A new directive on corporate insolvency reform, put forward by the European Commission, has been welcomed by the insolvency trade body R3.
The organisation believes that the reforms will improve business rescue procedures across the continent.
One of the underlying principles of the directive is for countries to do more to encourage company owners to seek help at an earlier stage; an approach which R3 believes increases the likelihood that beleaguered businesses can be rescued.
The changes are likely to be more limited in the UK than some other European countries, given that many of the standards that member states will be expected to uphold are already being met.

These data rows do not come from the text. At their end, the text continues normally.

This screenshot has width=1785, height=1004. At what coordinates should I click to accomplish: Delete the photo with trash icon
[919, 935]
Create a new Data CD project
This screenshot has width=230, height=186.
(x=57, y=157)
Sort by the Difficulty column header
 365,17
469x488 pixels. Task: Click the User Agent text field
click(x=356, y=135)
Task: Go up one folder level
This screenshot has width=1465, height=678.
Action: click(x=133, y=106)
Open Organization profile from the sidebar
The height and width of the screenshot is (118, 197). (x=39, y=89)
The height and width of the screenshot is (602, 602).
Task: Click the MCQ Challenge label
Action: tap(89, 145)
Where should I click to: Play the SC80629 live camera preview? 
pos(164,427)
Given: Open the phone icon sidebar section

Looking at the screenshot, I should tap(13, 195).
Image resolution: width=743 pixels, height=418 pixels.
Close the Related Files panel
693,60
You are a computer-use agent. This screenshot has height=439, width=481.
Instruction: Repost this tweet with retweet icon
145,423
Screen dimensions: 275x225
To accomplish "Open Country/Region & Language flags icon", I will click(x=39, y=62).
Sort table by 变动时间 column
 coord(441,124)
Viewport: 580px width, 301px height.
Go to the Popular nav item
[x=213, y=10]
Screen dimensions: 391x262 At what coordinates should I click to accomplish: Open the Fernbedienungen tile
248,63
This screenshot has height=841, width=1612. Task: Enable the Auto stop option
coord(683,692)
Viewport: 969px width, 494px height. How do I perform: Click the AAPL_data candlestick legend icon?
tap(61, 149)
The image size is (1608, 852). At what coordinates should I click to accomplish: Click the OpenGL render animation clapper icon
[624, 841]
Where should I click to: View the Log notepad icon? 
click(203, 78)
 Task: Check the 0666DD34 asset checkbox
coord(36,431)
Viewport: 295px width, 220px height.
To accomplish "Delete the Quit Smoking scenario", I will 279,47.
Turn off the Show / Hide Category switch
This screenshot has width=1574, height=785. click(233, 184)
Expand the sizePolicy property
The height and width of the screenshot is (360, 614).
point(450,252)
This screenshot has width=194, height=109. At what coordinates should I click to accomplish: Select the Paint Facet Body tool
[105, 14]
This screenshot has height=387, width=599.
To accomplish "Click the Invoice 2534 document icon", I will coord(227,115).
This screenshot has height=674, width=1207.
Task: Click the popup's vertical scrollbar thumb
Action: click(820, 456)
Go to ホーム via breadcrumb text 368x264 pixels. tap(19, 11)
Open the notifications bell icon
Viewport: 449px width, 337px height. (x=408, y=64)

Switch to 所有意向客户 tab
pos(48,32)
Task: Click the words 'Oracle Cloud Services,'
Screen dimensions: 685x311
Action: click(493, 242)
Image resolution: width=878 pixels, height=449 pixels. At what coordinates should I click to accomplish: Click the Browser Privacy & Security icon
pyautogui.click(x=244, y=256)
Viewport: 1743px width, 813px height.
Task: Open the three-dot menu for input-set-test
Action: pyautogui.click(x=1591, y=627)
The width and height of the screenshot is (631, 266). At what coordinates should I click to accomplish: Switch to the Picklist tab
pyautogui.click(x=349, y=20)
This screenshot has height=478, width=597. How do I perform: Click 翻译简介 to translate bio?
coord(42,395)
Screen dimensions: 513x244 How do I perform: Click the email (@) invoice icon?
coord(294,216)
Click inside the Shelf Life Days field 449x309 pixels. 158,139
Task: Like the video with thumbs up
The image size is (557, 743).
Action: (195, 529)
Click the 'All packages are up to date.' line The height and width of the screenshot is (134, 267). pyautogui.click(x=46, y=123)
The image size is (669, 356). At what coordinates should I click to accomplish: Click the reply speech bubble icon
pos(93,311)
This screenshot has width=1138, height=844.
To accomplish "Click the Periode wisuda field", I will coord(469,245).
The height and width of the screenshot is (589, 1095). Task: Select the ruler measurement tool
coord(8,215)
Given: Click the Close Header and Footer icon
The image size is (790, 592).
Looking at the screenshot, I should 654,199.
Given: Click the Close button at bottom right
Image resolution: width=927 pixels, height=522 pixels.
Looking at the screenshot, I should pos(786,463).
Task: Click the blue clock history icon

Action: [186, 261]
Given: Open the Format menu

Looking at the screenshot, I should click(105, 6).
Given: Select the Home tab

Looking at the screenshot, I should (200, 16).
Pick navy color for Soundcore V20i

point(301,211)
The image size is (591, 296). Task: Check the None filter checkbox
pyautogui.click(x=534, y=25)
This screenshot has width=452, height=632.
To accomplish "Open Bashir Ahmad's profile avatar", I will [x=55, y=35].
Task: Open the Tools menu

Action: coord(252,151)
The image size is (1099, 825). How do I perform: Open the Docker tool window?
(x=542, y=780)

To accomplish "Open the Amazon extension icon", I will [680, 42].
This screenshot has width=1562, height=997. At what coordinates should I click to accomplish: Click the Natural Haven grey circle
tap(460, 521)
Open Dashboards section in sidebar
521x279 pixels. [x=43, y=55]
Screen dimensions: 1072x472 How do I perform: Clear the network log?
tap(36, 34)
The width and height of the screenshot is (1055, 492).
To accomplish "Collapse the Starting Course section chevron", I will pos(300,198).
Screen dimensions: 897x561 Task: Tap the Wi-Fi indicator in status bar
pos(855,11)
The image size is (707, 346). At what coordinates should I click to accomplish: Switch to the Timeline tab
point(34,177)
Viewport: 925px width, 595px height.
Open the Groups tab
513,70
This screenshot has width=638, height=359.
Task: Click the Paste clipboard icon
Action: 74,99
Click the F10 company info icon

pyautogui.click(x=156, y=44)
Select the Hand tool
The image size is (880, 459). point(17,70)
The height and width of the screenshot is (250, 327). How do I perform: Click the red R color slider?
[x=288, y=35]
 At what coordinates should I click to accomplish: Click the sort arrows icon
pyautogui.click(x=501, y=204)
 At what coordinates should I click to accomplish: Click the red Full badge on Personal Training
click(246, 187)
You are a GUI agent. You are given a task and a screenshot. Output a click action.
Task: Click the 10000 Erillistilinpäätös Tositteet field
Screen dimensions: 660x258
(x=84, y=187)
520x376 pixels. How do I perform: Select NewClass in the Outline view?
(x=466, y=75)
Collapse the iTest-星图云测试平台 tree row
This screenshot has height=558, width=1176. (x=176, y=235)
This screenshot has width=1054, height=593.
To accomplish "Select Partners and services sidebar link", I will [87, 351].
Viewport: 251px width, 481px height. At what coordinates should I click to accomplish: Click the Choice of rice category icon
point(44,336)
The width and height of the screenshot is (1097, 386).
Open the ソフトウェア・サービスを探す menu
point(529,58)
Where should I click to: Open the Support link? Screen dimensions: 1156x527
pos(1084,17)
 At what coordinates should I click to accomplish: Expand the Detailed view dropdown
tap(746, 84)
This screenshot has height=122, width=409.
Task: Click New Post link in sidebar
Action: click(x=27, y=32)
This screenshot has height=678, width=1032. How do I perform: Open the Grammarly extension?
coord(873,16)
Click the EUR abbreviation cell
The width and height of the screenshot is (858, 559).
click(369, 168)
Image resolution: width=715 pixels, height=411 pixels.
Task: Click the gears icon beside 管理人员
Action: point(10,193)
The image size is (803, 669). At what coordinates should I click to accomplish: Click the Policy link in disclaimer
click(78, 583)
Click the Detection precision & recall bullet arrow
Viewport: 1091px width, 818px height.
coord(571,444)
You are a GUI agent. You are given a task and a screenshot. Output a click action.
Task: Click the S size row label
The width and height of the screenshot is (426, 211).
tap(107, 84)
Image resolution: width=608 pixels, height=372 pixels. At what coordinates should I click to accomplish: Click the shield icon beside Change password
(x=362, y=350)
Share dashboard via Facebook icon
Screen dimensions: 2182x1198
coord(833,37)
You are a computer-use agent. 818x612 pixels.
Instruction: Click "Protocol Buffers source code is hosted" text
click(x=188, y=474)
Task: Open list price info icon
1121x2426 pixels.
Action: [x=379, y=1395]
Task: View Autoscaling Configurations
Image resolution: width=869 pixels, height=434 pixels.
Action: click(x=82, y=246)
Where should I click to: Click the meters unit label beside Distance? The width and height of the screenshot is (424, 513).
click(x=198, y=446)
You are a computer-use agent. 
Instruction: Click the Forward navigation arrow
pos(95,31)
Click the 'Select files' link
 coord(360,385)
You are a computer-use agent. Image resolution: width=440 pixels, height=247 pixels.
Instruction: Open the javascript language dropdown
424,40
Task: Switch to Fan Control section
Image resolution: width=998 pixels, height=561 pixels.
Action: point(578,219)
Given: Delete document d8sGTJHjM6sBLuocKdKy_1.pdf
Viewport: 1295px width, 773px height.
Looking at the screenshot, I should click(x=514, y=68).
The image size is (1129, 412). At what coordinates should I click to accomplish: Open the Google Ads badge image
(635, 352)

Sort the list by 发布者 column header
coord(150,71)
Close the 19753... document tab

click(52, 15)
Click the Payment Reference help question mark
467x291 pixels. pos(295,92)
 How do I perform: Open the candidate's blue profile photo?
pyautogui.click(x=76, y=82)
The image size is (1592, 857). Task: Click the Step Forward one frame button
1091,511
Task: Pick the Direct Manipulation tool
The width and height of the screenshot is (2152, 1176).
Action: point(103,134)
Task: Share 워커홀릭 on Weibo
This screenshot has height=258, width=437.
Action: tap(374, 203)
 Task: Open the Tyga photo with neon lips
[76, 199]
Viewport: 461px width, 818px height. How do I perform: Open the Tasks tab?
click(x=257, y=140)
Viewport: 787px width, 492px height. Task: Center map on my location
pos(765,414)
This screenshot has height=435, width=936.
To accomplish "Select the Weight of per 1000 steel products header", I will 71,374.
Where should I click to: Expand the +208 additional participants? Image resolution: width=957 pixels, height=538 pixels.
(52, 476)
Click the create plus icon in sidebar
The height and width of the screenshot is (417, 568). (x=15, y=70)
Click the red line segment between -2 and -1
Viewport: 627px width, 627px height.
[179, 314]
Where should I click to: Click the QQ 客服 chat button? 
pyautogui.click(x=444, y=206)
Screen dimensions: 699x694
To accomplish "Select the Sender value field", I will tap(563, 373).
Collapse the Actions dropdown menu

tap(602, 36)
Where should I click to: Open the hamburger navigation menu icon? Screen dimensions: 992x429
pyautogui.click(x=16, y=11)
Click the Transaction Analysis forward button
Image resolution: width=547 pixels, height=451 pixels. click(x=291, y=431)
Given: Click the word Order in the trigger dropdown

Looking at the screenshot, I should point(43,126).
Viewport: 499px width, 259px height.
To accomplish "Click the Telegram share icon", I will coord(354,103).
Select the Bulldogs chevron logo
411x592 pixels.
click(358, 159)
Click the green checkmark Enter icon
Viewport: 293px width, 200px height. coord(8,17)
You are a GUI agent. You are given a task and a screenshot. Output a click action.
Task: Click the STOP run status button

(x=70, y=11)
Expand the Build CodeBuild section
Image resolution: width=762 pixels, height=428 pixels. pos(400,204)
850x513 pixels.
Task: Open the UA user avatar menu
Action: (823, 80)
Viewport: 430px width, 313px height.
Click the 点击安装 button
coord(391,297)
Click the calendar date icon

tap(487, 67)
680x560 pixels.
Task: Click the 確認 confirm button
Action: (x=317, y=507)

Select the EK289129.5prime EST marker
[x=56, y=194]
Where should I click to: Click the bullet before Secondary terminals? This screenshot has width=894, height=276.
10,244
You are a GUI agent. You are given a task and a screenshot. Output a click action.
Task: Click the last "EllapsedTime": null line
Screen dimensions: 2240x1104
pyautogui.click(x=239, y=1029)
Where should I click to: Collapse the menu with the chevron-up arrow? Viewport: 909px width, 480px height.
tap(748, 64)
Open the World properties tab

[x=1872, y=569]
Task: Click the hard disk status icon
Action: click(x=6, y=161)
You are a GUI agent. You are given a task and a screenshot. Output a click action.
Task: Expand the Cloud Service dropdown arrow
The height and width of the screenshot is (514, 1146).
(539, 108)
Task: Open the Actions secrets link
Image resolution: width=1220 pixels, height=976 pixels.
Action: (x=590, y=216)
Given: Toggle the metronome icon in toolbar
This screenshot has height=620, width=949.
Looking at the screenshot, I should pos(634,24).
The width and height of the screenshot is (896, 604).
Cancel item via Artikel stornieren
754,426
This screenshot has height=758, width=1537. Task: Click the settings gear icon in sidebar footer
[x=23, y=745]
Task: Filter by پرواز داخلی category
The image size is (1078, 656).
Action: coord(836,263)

That said, the fact that Britain voted to leave the EU some six months ago is likely to complicate matters and R3 has made clear that the impact that Brexit will have on the insolvency process must be taken into consideration when officials begin the formal negotiations on our departure next years.
Andrew Tate, R3’s president, said: “There is still no clear timetable for when the UK will leave the EU, so while we expect the Government to start work to ensure the UK is compliant with the directive, we don’t know how long the directive will apply for.
“In its Brexit negotiations, the Government must ensure that certain insolvency benefits of EU membership are not lost for the UK.
“The loss of automatic recognition of UK insolvency practitioners’ powers across the EU – provided by the EU’s Insolvency Regulation – would make cross-border insolvency work much more expensive and jeopardise the return of money from the EU owed to UK creditors.”